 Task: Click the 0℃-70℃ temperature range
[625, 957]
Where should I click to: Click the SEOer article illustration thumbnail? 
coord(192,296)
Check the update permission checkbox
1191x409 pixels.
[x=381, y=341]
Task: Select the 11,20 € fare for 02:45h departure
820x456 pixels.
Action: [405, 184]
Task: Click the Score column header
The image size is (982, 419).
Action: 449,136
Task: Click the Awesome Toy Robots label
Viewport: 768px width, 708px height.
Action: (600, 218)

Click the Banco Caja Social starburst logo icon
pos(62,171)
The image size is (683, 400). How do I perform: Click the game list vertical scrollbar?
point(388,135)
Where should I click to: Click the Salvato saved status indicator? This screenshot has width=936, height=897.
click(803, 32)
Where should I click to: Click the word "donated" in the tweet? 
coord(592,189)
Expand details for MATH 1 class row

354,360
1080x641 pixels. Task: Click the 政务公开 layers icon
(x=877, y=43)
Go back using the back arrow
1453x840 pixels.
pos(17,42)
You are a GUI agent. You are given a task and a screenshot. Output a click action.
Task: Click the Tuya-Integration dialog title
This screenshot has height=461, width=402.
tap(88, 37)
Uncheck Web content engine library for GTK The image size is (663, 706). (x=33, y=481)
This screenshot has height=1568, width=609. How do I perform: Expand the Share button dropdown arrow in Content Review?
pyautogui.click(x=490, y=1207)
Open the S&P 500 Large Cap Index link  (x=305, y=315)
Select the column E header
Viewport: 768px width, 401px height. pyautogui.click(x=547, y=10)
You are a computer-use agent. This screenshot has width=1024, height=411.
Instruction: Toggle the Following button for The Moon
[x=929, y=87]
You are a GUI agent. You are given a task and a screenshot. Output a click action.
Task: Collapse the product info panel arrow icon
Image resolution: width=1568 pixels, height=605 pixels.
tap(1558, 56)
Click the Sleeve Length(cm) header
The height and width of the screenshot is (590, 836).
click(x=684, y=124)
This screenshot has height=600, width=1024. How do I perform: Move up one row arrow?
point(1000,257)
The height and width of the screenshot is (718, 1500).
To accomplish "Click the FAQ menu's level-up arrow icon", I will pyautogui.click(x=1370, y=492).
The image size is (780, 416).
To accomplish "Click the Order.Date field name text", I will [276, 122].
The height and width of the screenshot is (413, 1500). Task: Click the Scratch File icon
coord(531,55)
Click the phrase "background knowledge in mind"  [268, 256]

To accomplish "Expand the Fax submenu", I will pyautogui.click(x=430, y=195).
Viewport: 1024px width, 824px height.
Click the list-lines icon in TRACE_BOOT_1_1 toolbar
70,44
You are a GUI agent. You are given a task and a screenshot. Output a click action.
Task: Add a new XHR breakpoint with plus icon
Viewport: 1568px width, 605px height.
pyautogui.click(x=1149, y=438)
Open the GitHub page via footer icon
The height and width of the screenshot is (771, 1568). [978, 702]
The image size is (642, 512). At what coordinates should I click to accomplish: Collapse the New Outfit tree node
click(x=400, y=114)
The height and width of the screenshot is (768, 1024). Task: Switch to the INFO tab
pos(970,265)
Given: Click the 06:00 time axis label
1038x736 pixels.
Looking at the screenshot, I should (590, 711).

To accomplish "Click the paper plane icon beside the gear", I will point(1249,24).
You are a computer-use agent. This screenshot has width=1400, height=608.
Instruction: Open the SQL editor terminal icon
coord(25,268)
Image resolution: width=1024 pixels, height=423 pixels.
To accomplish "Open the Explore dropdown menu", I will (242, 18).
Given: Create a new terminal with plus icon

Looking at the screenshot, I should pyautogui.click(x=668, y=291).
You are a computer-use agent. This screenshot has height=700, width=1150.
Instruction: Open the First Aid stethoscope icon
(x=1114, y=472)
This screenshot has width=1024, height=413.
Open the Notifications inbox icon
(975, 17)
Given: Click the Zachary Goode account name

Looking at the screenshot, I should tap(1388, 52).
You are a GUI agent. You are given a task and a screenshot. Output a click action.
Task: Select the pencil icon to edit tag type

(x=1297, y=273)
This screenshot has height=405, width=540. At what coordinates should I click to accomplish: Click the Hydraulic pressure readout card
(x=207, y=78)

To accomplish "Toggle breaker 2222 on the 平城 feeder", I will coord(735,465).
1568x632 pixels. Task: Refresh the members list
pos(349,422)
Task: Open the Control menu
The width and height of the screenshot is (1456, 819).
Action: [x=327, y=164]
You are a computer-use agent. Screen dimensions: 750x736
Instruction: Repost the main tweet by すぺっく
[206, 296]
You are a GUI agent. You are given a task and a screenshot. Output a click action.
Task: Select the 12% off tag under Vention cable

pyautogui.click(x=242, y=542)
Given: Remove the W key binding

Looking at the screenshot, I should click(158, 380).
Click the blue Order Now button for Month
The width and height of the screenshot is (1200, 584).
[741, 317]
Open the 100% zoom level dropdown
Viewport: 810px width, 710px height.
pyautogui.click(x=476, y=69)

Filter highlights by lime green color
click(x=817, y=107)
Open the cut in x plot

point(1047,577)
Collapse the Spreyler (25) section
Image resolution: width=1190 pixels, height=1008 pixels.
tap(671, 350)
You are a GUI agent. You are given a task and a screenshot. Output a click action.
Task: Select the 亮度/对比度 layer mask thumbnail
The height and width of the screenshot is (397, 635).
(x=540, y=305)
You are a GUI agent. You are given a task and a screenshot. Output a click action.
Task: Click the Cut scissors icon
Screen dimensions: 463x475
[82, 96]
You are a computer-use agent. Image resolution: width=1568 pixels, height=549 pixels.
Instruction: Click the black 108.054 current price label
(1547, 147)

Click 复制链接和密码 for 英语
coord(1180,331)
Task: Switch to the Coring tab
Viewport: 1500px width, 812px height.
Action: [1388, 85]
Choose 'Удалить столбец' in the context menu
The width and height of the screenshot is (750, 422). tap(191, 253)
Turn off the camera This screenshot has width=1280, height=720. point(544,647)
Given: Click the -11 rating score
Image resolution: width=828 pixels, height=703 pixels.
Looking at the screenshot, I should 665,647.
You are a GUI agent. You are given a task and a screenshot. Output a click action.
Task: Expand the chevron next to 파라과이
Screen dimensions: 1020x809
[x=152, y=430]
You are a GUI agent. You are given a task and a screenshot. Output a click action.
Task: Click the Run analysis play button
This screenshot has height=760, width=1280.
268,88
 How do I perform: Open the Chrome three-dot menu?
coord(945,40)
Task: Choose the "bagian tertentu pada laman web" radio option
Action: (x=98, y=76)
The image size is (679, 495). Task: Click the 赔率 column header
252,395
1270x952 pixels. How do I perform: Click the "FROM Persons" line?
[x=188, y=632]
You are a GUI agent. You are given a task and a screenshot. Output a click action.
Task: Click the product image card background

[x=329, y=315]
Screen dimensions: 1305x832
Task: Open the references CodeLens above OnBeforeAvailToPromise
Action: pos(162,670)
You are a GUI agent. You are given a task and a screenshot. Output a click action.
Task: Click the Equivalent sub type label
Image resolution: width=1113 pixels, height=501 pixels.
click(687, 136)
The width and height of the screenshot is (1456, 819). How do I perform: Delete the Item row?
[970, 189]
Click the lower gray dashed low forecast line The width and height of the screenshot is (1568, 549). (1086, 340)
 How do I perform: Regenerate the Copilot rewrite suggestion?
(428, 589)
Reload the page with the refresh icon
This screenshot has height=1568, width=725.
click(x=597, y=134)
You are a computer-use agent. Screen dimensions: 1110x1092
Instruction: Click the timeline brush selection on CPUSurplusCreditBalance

---------------

Express the material above as a JSON list of strings, with one string for each line and blank lines omitted.

[
  " Task: Click the 0℃-70℃ temperature range",
  "[625, 957]",
  "Where should I click to: Click the SEOer article illustration thumbnail? ",
  "coord(192,296)",
  "Check the update permission checkbox",
  "1191x409 pixels.",
  "[x=381, y=341]",
  "Task: Select the 11,20 € fare for 02:45h departure",
  "820x456 pixels.",
  "Action: [405, 184]",
  "Task: Click the Score column header",
  "The image size is (982, 419).",
  "Action: 449,136",
  "Task: Click the Awesome Toy Robots label",
  "Viewport: 768px width, 708px height.",
  "Action: (600, 218)",
  "Click the Banco Caja Social starburst logo icon",
  "pos(62,171)",
  "The image size is (683, 400). How do I perform: Click the game list vertical scrollbar?",
  "point(388,135)",
  "Where should I click to: Click the Salvato saved status indicator? This screenshot has width=936, height=897.",
  "click(803, 32)",
  "Where should I click to: Click the word \"donated\" in the tweet? ",
  "coord(592,189)",
  "Expand details for MATH 1 class row",
  "354,360",
  "1080x641 pixels. Task: Click the 政务公开 layers icon",
  "(x=877, y=43)",
  "Go back using the back arrow",
  "1453x840 pixels.",
  "pos(17,42)",
  "You are a GUI agent. You are given a task and a screenshot. Output a click action.",
  "Task: Click the Tuya-Integration dialog title",
  "This screenshot has height=461, width=402.",
  "tap(88, 37)",
  "Uncheck Web content engine library for GTK The image size is (663, 706). (x=33, y=481)",
  "This screenshot has height=1568, width=609. How do I perform: Expand the Share button dropdown arrow in Content Review?",
  "pyautogui.click(x=490, y=1207)",
  "Open the S&P 500 Large Cap Index link  (x=305, y=315)",
  "Select the column E header",
  "Viewport: 768px width, 401px height. pyautogui.click(x=547, y=10)",
  "You are a computer-use agent. This screenshot has width=1024, height=411.",
  "Instruction: Toggle the Following button for The Moon",
  "[x=929, y=87]",
  "You are a GUI agent. You are given a task and a screenshot. Output a click action.",
  "Task: Collapse the product info panel arrow icon",
  "Image resolution: width=1568 pixels, height=605 pixels.",
  "tap(1558, 56)",
  "Click the Sleeve Length(cm) header",
  "The height and width of the screenshot is (590, 836).",
  "click(x=684, y=124)",
  "This screenshot has height=600, width=1024. How do I perform: Move up one row arrow?",
  "point(1000,257)",
  "The height and width of the screenshot is (718, 1500).",
  "To accomplish \"Click the FAQ menu's level-up arrow icon\", I will pyautogui.click(x=1370, y=492).",
  "The image size is (780, 416).",
  "To accomplish \"Click the Order.Date field name text\", I will [276, 122].",
  "The height and width of the screenshot is (413, 1500). Task: Click the Scratch File icon",
  "coord(531,55)",
  "Click the phrase \"background knowledge in mind\"  [268, 256]",
  "To accomplish \"Expand the Fax submenu\", I will pyautogui.click(x=430, y=195).",
  "Viewport: 1024px width, 824px height.",
  "Click the list-lines icon in TRACE_BOOT_1_1 toolbar",
  "70,44",
  "You are a GUI agent. You are given a task and a screenshot. Output a click action.",
  "Task: Add a new XHR breakpoint with plus icon",
  "Viewport: 1568px width, 605px height.",
  "pyautogui.click(x=1149, y=438)",
  "Open the GitHub page via footer icon",
  "The height and width of the screenshot is (771, 1568). [978, 702]",
  "The image size is (642, 512). At what coordinates should I click to accomplish: Collapse the New Outfit tree node",
  "click(x=400, y=114)",
  "The height and width of the screenshot is (768, 1024). Task: Switch to the INFO tab",
  "pos(970,265)",
  "Given: Click the 06:00 time axis label",
  "1038x736 pixels.",
  "Looking at the screenshot, I should (590, 711).",
  "To accomplish \"Click the paper plane icon beside the gear\", I will point(1249,24).",
  "You are a computer-use agent. This screenshot has width=1400, height=608.",
  "Instruction: Open the SQL editor terminal icon",
  "coord(25,268)",
  "Image resolution: width=1024 pixels, height=423 pixels.",
  "To accomplish \"Open the Explore dropdown menu\", I will (242, 18).",
  "Given: Create a new terminal with plus icon",
  "Looking at the screenshot, I should pyautogui.click(x=668, y=291).",
  "You are a computer-use agent. This screenshot has height=700, width=1150.",
  "Instruction: Open the First Aid stethoscope icon",
  "(x=1114, y=472)",
  "This screenshot has width=1024, height=413.",
  "Open the Notifications inbox icon",
  "(975, 17)",
  "Given: Click the Zachary Goode account name",
  "Looking at the screenshot, I should tap(1388, 52).",
  "You are a GUI agent. You are given a task and a screenshot. Output a click action.",
  "Task: Select the pencil icon to edit tag type",
  "(x=1297, y=273)",
  "This screenshot has height=405, width=540. At what coordinates should I click to accomplish: Click the Hydraulic pressure readout card",
  "(x=207, y=78)",
  "To accomplish \"Toggle breaker 2222 on the 平城 feeder\", I will coord(735,465).",
  "1568x632 pixels. Task: Refresh the members list",
  "pos(349,422)",
  "Task: Open the Control menu",
  "The width and height of the screenshot is (1456, 819).",
  "Action: [x=327, y=164]",
  "You are a computer-use agent. Screen dimensions: 750x736",
  "Instruction: Repost the main tweet by すぺっく",
  "[206, 296]",
  "You are a GUI agent. You are given a task and a screenshot. Output a click action.",
  "Task: Select the 12% off tag under Vention cable",
  "pyautogui.click(x=242, y=542)",
  "Given: Remove the W key binding",
  "Looking at the screenshot, I should click(158, 380).",
  "Click the blue Order Now button for Month",
  "The width and height of the screenshot is (1200, 584).",
  "[741, 317]",
  "Open the 100% zoom level dropdown",
  "Viewport: 810px width, 710px height.",
  "pyautogui.click(x=476, y=69)",
  "Filter highlights by lime green color",
  "click(x=817, y=107)",
  "Open the cut in x plot",
  "point(1047,577)",
  "Collapse the Spreyler (25) section",
  "Image resolution: width=1190 pixels, height=1008 pixels.",
  "tap(671, 350)",
  "You are a GUI agent. You are given a task and a screenshot. Output a click action.",
  "Task: Select the 亮度/对比度 layer mask thumbnail",
  "The height and width of the screenshot is (397, 635).",
  "(x=540, y=305)",
  "You are a GUI agent. You are given a task and a screenshot. Output a click action.",
  "Task: Click the Cut scissors icon",
  "Screen dimensions: 463x475",
  "[82, 96]",
  "You are a computer-use agent. Image resolution: width=1568 pixels, height=549 pixels.",
  "Instruction: Click the black 108.054 current price label",
  "(1547, 147)",
  "Click 复制链接和密码 for 英语",
  "coord(1180,331)",
  "Task: Switch to the Coring tab",
  "Viewport: 1500px width, 812px height.",
  "Action: [1388, 85]",
  "Choose 'Удалить столбец' in the context menu",
  "The width and height of the screenshot is (750, 422). tap(191, 253)",
  "Turn off the camera This screenshot has width=1280, height=720. point(544,647)",
  "Given: Click the -11 rating score",
  "Image resolution: width=828 pixels, height=703 pixels.",
  "Looking at the screenshot, I should 665,647.",
  "You are a GUI agent. You are given a task and a screenshot. Output a click action.",
  "Task: Expand the chevron next to 파라과이",
  "Screen dimensions: 1020x809",
  "[x=152, y=430]",
  "You are a GUI agent. You are given a task and a screenshot. Output a click action.",
  "Task: Click the Run analysis play button",
  "This screenshot has height=760, width=1280.",
  "268,88",
  " How do I perform: Open the Chrome three-dot menu?",
  "coord(945,40)",
  "Task: Choose the \"bagian tertentu pada laman web\" radio option",
  "Action: (x=98, y=76)",
  "The image size is (679, 495). Task: Click the 赔率 column header",
  "252,395",
  "1270x952 pixels. How do I perform: Click the \"FROM Persons\" line?",
  "[x=188, y=632]",
  "You are a GUI agent. You are given a task and a screenshot. Output a click action.",
  "Task: Click the product image card background",
  "[x=329, y=315]",
  "Screen dimensions: 1305x832",
  "Task: Open the references CodeLens above OnBeforeAvailToPromise",
  "Action: pos(162,670)",
  "You are a GUI agent. You are given a task and a screenshot. Output a click action.",
  "Task: Click the Equivalent sub type label",
  "Image resolution: width=1113 pixels, height=501 pixels.",
  "click(687, 136)",
  "The width and height of the screenshot is (1456, 819). How do I perform: Delete the Item row?",
  "[970, 189]",
  "Click the lower gray dashed low forecast line The width and height of the screenshot is (1568, 549). (1086, 340)",
  " How do I perform: Regenerate the Copilot rewrite suggestion?",
  "(428, 589)",
  "Reload the page with the refresh icon",
  "This screenshot has height=1568, width=725.",
  "click(x=597, y=134)",
  "You are a computer-use agent. Screen dimensions: 1110x1092",
  "Instruction: Click the timeline brush selection on CPUSurplusCreditBalance"
]